L1 AS(SELECT 1 AS C FROM L0 AS A CROSS JOIN L0 AS B), -- 4 rows

L2 AS(SELECT 1 AS C FROM L1 AS A CROSS JOIN L1 AS B), -- 16 rows

L3 AS(SELECT 1 AS C FROM L2 AS A CROSS JOIN L2 AS B), -- 256 rows

L4 AS(SELECT 1 AS C FROM L3 AS A CROSS JOIN L3 AS B), -- 65,536 rows

L5 AS(SELECT 1 AS C FROM L4 AS A CROSS JOIN L4 AS B), -- 4,294,967,296 rows

Nums AS(SELECT ROW_NUMBER() OVER(ORDER BY (SELECT NULL)) AS N FROM L5)

INSERT INTO Number SELECT TOP 10000 N FROM Nums ORDER BY N;

END

This particular example can be use to populate a table that has number values from 1 to 4,924,967,296. All you need to do is change the “SELECT TOP” value in the INSERT statement to control the maximum count of numbers you want to generate. I think creating a 4 billion-row numbers table would be more than any one might need, but then again maybe not. Therefore, if you needed to create one with more the 5 billion rows just add a “L6” that does a CROSS JOIN to “L5”.

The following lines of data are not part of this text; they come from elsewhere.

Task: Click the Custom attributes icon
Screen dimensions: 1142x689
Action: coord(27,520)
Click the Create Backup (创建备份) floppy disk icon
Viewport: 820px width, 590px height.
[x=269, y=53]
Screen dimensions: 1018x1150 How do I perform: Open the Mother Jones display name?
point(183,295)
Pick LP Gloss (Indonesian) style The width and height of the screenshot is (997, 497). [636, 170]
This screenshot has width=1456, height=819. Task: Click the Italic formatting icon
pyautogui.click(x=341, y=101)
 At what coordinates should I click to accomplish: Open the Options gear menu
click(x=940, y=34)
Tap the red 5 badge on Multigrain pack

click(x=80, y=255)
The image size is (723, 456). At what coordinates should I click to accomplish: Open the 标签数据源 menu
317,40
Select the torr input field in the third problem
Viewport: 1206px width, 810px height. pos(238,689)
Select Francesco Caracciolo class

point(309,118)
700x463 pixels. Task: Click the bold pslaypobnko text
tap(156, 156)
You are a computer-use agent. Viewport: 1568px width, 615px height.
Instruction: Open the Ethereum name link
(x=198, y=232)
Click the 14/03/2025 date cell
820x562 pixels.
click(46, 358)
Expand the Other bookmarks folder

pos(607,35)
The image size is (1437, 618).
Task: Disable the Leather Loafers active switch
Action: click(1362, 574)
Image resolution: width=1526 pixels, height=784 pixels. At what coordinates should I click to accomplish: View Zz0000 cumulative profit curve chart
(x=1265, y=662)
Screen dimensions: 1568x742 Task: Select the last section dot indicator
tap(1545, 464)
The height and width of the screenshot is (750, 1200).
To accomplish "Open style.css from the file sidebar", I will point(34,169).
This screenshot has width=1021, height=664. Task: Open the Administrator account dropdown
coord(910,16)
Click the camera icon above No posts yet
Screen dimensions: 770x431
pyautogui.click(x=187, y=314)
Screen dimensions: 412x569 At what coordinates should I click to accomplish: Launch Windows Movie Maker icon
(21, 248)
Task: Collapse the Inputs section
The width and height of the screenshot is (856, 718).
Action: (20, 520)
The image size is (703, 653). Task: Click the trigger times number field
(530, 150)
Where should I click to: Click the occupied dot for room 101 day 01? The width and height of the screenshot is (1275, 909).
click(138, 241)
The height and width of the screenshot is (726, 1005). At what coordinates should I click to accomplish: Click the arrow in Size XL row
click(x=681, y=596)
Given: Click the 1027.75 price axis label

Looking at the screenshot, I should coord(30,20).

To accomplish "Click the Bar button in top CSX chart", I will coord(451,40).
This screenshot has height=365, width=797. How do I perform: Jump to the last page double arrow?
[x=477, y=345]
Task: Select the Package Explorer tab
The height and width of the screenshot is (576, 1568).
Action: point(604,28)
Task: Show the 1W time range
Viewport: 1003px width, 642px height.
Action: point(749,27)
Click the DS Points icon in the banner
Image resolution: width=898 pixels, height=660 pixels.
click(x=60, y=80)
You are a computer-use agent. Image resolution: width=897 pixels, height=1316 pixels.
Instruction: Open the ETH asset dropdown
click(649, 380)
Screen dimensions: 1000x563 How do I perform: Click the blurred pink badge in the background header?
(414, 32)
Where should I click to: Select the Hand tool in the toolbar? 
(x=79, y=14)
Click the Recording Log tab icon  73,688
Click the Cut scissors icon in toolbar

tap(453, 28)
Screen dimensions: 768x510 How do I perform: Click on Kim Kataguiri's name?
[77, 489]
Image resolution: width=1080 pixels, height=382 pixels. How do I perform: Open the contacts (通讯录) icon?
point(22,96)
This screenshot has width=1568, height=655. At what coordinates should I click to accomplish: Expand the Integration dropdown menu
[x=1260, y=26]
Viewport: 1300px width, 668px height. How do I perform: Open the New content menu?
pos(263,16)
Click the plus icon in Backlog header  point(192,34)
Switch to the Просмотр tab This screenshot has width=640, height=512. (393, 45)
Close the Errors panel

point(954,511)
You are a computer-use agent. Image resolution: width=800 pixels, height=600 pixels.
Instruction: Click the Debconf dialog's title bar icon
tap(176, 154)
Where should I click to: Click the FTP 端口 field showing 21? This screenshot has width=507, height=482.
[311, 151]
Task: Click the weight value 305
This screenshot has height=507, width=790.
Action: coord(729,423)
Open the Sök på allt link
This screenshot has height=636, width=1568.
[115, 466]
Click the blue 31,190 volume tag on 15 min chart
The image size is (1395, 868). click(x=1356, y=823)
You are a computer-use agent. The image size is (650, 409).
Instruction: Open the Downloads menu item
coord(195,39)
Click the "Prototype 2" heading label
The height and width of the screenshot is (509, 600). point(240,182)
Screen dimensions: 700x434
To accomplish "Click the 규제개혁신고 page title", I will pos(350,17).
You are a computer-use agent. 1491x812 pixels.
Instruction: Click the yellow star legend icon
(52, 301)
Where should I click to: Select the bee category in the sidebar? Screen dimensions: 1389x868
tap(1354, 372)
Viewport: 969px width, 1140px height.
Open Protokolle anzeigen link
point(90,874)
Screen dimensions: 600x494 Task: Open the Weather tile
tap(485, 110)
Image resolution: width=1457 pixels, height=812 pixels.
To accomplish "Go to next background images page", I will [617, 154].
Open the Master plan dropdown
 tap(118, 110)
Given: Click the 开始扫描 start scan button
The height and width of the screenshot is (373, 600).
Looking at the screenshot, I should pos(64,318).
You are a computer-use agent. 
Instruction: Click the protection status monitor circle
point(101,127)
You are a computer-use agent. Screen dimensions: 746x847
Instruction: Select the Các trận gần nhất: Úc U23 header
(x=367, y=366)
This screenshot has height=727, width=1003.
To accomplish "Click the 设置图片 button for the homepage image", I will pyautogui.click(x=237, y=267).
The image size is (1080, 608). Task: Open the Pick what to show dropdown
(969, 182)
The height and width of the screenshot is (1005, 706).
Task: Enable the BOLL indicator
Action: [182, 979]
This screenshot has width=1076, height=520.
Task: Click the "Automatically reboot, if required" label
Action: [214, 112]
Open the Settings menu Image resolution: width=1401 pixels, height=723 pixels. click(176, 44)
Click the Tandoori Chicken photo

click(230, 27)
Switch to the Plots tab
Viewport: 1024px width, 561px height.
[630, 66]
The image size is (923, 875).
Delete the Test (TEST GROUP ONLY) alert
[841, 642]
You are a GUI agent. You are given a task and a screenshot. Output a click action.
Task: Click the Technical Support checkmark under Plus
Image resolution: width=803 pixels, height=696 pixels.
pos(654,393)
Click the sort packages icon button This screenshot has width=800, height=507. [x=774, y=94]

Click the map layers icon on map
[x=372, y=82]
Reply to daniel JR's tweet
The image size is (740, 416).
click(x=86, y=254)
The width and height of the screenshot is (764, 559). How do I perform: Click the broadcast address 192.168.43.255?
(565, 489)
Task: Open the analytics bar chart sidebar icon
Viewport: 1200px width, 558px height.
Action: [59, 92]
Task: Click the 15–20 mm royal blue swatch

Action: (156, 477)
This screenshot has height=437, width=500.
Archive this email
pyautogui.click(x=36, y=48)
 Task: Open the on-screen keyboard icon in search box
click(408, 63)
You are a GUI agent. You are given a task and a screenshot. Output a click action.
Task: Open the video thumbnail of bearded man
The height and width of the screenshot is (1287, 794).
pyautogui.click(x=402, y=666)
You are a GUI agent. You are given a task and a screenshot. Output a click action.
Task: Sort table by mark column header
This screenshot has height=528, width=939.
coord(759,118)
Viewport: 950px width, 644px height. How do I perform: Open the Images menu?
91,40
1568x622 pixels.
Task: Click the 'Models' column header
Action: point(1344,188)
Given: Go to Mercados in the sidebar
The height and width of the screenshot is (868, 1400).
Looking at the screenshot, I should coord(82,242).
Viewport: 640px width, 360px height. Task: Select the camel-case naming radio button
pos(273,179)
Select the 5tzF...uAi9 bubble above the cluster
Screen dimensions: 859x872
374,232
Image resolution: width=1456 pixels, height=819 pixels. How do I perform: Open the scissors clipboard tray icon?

Now that we have a simple method to create a number table, let me go through a couple of examples that use this method to populate a number table, then use the table to quickly resolve a business problem using a set based solution.

Finding the Missing Dates

This example deals with how to find the missing dates in a set of records using a Number table. To provide some context to this example let us assume this is your business problem:

You are running a room rental business, known as “Rooms for Rent”. Each room is rented based on a specific date. Your database has a table named “RoomRent” that contains individual records for each day a room is rented. This table contains the name of the room and the date the room is rented. A new customer is trying to rent your “QuarterMaster” room and wants to know which dates are available, between 3/14/2011 and 3/18/2011. One last requirement is that you have is your can only make room rental reservations up to a year out (365 days).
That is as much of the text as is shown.